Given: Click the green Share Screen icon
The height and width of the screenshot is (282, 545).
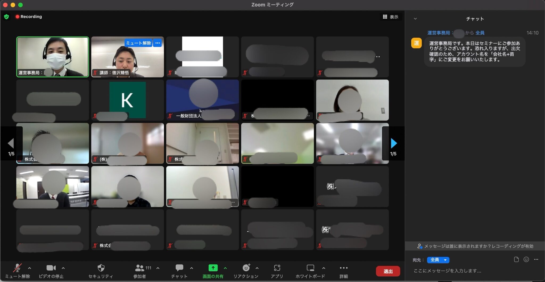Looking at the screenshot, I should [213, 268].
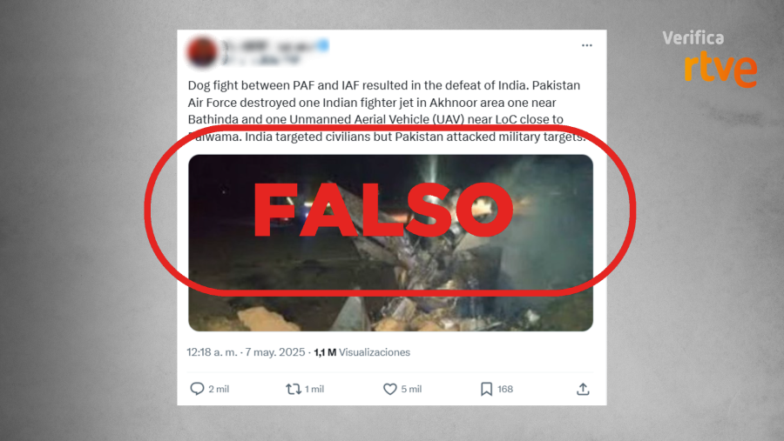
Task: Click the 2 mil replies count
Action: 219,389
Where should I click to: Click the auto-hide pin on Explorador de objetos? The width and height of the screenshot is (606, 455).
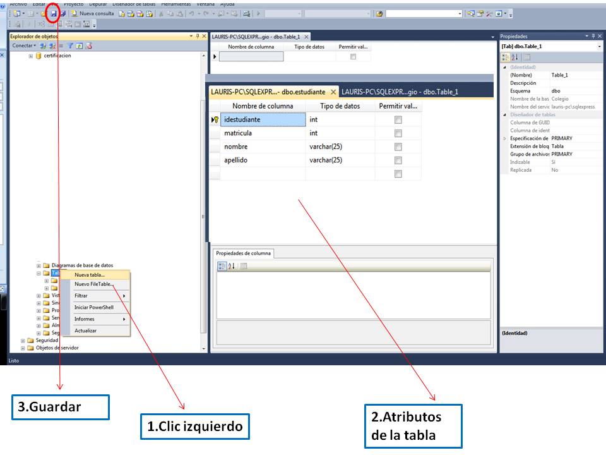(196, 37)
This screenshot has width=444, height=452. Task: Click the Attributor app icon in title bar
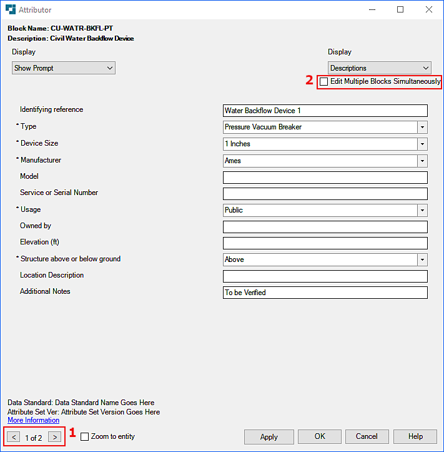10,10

※

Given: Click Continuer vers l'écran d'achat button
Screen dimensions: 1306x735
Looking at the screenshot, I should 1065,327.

※

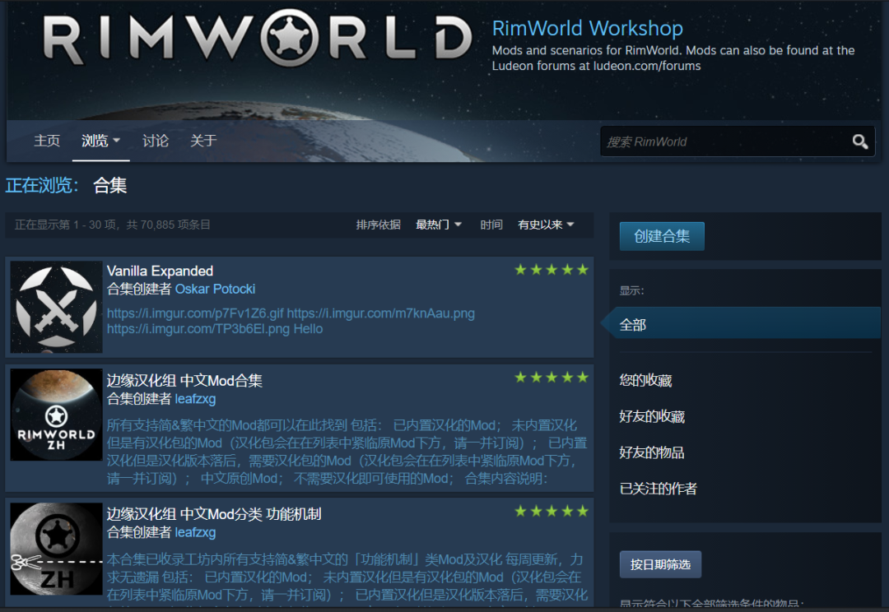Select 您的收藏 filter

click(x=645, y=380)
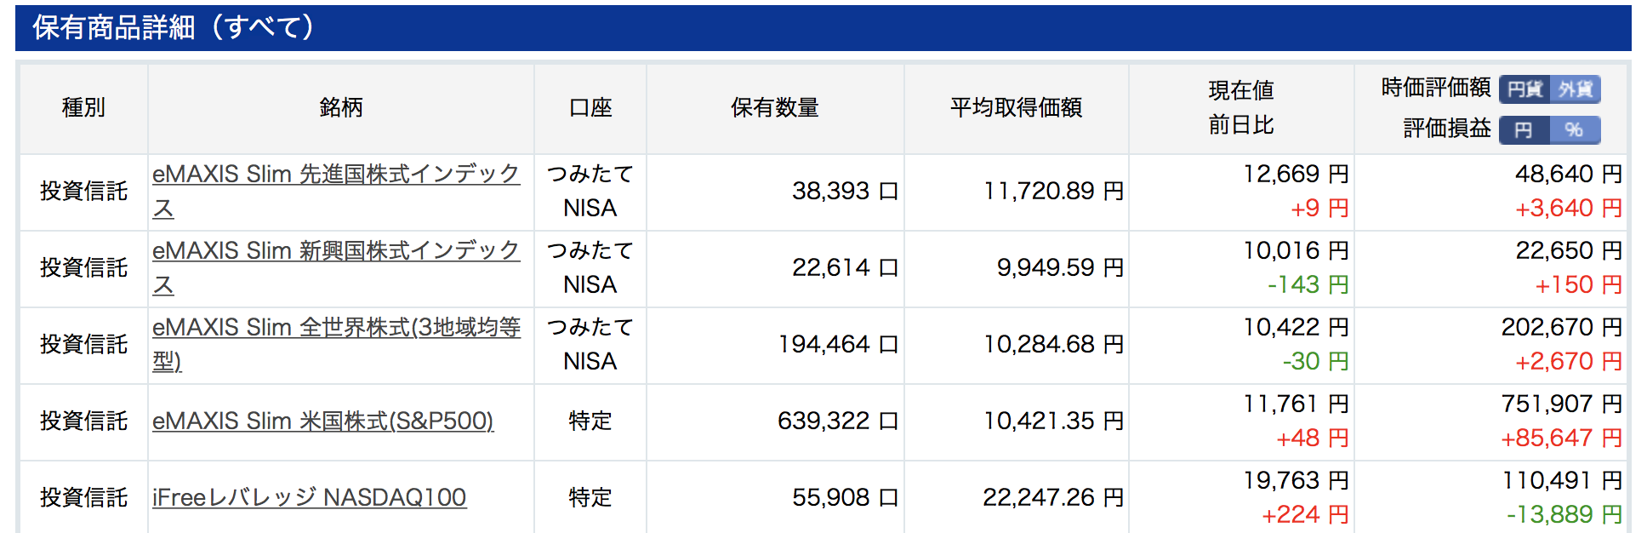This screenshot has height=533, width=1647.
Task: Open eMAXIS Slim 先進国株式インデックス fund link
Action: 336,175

※

■ **WORK REQUEST**
Search the material above for the string "Given". Show every line that holds it.

■ **SOLVED EXERCISE**
Given: Click the green Share Screen icon
Given: Click Continuer vers l'écran d'achat button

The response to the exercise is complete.